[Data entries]
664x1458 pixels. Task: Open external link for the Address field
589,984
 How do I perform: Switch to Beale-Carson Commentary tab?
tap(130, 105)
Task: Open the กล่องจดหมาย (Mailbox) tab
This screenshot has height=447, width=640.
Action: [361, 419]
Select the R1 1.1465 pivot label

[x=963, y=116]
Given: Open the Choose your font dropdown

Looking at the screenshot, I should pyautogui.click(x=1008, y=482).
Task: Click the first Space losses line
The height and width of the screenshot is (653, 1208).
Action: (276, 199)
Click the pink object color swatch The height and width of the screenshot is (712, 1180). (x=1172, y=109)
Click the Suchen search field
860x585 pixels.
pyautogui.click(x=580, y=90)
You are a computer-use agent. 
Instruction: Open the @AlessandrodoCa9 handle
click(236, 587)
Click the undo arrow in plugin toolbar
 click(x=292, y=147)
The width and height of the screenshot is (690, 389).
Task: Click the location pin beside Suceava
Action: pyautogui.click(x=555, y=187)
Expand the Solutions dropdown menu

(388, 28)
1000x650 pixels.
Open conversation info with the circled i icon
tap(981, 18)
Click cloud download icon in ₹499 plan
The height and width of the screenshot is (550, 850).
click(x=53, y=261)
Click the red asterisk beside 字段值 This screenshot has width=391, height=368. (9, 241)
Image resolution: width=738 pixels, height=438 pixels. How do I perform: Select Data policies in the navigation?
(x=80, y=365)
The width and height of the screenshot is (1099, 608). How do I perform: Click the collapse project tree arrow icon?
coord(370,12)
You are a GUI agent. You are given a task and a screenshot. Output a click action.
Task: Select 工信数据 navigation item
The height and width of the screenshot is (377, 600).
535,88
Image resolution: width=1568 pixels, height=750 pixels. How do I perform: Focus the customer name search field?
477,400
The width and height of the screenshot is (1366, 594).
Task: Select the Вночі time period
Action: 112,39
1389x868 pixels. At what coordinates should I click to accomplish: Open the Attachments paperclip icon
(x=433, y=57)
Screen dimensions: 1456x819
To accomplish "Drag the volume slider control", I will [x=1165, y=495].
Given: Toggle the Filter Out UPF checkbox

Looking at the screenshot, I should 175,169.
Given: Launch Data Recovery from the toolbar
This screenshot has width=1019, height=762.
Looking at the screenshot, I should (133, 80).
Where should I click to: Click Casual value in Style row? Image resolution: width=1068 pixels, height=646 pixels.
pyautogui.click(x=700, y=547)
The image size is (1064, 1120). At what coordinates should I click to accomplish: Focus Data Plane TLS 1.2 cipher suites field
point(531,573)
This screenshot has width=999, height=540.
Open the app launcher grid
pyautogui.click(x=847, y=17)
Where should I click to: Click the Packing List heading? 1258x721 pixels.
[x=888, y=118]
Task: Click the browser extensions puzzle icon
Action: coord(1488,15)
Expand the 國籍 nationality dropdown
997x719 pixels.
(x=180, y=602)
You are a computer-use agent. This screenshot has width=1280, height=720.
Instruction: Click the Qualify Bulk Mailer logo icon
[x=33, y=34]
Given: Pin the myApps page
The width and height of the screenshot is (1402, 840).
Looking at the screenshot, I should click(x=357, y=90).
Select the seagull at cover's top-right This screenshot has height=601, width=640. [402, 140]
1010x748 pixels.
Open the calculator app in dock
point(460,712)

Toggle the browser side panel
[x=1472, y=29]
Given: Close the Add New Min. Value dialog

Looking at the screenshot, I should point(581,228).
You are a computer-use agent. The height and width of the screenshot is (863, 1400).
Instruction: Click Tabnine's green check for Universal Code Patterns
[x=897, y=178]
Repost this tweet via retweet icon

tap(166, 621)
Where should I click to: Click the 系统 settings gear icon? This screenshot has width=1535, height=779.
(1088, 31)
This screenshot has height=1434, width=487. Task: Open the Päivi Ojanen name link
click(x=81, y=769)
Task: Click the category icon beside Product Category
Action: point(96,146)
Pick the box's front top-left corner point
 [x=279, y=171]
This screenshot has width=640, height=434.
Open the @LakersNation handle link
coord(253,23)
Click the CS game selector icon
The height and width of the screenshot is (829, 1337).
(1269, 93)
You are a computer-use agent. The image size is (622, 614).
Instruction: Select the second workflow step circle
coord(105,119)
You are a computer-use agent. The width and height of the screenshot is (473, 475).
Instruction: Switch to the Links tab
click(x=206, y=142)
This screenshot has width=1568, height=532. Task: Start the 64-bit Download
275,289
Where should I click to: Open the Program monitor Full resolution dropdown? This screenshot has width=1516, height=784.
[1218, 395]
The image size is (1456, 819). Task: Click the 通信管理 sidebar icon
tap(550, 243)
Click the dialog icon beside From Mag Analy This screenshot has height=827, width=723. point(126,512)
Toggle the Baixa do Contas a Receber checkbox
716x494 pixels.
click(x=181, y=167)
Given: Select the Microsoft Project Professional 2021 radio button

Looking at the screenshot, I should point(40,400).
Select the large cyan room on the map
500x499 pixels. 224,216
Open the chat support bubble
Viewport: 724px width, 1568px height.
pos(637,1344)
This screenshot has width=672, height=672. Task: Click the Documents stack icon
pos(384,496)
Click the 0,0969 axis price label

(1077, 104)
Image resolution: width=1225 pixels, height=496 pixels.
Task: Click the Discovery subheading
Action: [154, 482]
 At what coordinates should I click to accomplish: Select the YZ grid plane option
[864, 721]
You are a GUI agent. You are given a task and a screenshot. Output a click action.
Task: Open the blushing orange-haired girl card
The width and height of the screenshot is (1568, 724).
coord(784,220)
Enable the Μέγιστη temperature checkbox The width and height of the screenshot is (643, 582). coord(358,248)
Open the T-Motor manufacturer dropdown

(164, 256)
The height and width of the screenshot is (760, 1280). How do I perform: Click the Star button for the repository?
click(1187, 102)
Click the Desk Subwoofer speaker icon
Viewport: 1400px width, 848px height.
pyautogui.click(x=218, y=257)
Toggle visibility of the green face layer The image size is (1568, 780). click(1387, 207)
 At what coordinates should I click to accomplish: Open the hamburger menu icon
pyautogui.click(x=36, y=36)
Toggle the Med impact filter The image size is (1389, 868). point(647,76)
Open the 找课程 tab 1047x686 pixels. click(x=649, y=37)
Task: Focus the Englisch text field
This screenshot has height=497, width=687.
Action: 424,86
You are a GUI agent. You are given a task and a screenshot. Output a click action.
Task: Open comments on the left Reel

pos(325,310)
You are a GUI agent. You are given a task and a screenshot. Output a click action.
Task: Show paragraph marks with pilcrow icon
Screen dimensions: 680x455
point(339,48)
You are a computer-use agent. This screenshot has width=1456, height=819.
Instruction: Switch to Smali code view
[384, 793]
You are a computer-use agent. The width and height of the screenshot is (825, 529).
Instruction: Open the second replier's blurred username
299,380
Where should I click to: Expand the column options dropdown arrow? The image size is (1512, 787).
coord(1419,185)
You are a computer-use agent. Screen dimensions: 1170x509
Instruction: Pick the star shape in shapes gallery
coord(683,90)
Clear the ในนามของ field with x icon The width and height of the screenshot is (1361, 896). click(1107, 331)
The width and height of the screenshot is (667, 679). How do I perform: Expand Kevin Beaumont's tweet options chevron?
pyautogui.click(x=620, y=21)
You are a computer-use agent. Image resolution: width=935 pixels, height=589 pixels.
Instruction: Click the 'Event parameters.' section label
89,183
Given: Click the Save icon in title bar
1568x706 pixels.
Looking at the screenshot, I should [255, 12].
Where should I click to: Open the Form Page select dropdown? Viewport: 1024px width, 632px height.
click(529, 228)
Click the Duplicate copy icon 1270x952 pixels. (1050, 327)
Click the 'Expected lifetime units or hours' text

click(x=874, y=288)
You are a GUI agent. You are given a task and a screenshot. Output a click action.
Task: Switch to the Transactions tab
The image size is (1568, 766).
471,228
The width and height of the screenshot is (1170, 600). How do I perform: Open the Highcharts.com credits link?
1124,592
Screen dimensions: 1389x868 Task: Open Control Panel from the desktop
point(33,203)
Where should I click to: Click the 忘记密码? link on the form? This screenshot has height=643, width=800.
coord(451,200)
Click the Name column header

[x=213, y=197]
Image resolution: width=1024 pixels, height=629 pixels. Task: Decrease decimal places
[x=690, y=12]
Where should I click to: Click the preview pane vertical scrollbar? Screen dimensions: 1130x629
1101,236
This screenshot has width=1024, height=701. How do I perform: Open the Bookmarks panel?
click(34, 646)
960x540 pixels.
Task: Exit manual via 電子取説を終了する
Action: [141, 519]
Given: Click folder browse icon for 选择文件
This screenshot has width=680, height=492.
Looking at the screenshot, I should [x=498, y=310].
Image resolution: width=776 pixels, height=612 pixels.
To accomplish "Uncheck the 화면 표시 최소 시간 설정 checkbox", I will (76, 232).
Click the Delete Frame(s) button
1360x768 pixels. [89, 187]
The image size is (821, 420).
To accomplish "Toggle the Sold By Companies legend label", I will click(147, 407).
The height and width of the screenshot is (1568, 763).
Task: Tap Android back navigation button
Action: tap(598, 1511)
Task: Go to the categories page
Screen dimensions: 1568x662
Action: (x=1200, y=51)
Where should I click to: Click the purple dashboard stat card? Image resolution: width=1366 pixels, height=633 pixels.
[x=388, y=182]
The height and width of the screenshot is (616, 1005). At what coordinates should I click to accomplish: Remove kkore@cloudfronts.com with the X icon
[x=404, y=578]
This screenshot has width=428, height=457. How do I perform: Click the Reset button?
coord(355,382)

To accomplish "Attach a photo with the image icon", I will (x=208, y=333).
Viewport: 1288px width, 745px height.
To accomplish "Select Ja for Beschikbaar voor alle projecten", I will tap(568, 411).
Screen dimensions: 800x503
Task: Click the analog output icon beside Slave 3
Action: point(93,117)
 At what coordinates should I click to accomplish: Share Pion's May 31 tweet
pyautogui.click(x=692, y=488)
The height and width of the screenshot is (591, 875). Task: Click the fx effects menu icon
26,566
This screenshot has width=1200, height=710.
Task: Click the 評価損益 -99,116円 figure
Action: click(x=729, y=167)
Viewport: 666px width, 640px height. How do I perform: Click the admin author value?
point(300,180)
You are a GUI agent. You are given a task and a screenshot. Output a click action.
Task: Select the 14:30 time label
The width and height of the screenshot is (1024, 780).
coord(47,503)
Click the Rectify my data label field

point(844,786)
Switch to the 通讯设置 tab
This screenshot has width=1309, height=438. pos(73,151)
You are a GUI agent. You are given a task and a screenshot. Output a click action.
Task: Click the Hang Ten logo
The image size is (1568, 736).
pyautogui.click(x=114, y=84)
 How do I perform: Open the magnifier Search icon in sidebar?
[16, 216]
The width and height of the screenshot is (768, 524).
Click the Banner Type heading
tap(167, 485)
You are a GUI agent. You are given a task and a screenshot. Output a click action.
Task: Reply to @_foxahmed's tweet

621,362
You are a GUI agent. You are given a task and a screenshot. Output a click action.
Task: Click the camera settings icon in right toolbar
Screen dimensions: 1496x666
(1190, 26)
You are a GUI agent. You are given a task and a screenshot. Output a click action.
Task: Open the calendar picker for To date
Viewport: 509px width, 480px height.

▸ Description of the task: Please give the lines of the records above as a JSON list of strings, one string per line and no blank lines, beginning with the line that contains "Where should I click to: Click Casual" and continuing through the line that contains "[x=1472, y=29]".

▸ Exercise output:
[
  "Where should I click to: Click Casual value in Style row? Image resolution: width=1068 pixels, height=646 pixels.",
  "pyautogui.click(x=700, y=547)",
  "The image size is (1064, 1120). At what coordinates should I click to accomplish: Focus Data Plane TLS 1.2 cipher suites field",
  "point(531,573)",
  "This screenshot has width=999, height=540.",
  "Open the app launcher grid",
  "pyautogui.click(x=847, y=17)",
  "Where should I click to: Click the Packing List heading? 1258x721 pixels.",
  "[x=888, y=118]",
  "Task: Click the browser extensions puzzle icon",
  "Action: coord(1488,15)",
  "Expand the 國籍 nationality dropdown",
  "997x719 pixels.",
  "(x=180, y=602)",
  "You are a computer-use agent. This screenshot has width=1280, height=720.",
  "Instruction: Click the Qualify Bulk Mailer logo icon",
  "[x=33, y=34]",
  "Given: Pin the myApps page",
  "The width and height of the screenshot is (1402, 840).",
  "Looking at the screenshot, I should click(x=357, y=90).",
  "Select the seagull at cover's top-right This screenshot has height=601, width=640. [402, 140]",
  "1010x748 pixels.",
  "Open the calculator app in dock",
  "point(460,712)",
  "Toggle the browser side panel",
  "[x=1472, y=29]"
]